◆ Exercise objective ◆
In the post about scanning in Eve below, which release brought the third version of scanning?

* start Document extract *

Scanning is on its fourth major iteration (unless I have missed one). The original scanning involved some type of complex triangulation. The second one created an easier to use interface. The third was released with Odyssey and supported with the Discovery scanner that automatically told you where sites where. The fourth is underway as part of the new star map. It is very similar to the third.

The first scanning interface I cannot speak to. It was complicated and like many of Eve's early features geared towards mathish folks. Much of that was on the back burner with the second change that improved accessibility. The second one, which I did use, required some knowledge. It required knowledge of where to even look for sites and combined information such as what signatures various sites had. That knowledge became irrelevant because the discover scanner told you where to look. Scanning became a matter of getting the exact coordinates and not so much looking for sites. Combat scanning required you to look for the ship still. Now we are only the fourth major overhaul and along the way people have become disenfranchised with scanning as it became more accessible.

Many of Eve's features are fiddly. They tend to lack documentation. Some knowledge is handed down by players that hide under waterfalls atop tall mountains. You must apprentice with them for half a decade before a kernel of knowledge tumbles from their ancient lips. That leaves a satisfactions when the skill is mastered. A satisfaction that is lost when current progress removes that mastery by getting rid of steps and stuff that exist just to be there. It is always not about accessibility. Sometimes, certain things didn't make sense. But, what does that do to our investment in ourselves and our gaming abilities as players?

My belief is that time investment is very important for a player. It is an important part of how we shape our view of ourselves and how we define the meaning the game and things in the game have for us. As CCP moves forward with making things accessible, I'm curious about how this will change the culture of those using the product.

Skill points, for instance, have been changed. This is not the first time this has happened. This is not even the highest that starter skill points have been. Some say that it is not enough. Players should start ready to play the game at a competitive level from the moment they log on.

There is a value in the time it takes to learn a skill. Skill points and skill in game are not the same thing. However, that argument that I am fond of can be turned around. Now, it can be said that having skills doesn't mean they have skill but it lets them earn skill in a more fun way.

That is why I'm pondering investment. I am very invested in my characters. Sugar defines me in Eve. That investment comes from time. Would I still be as invested in her if I had it all instantly? I'm not sure. It is a question that I would ask for those who came into the game and purchased an advanced character to skip directly to the content of the game. How long did it take them to become bonded to their character? Are they even bonded to their character? Does that matter to others as it does to me?

And there is the question of mastery. There is a lot of Eve to learn but not everyone is going to be interested in learning all of it. It leaves a delicate balance. I often listen to people lament that they have mining skills trained on their accounts. I doubt preaching to them about becoming maxed out miners would give them a coveted goal.

* end Document extract *
* start Material provided *

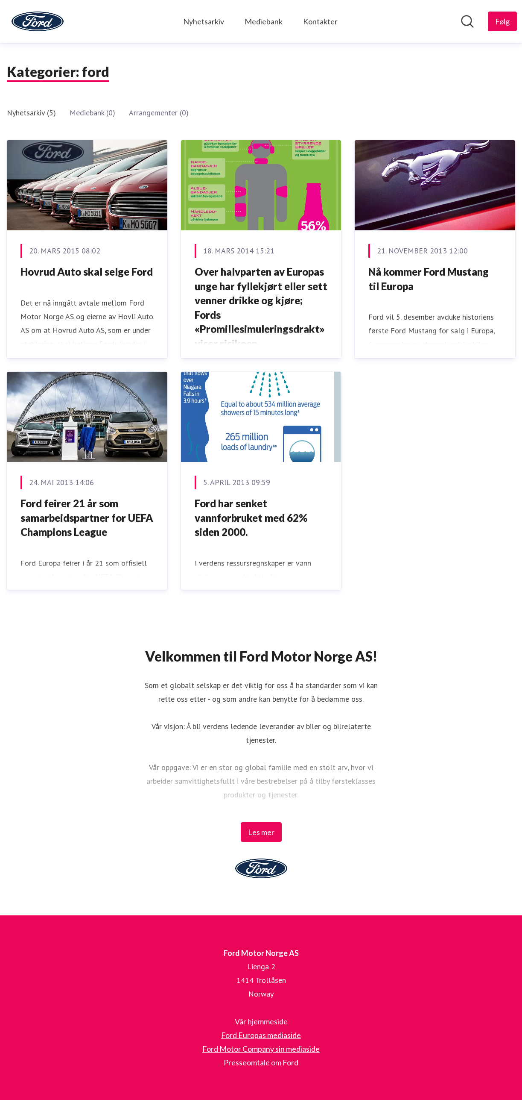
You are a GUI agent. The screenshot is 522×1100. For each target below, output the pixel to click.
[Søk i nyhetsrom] (467, 21)
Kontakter (320, 21)
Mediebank (264, 21)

* end Material provided *

◆ Exercise response ◆
Odyssey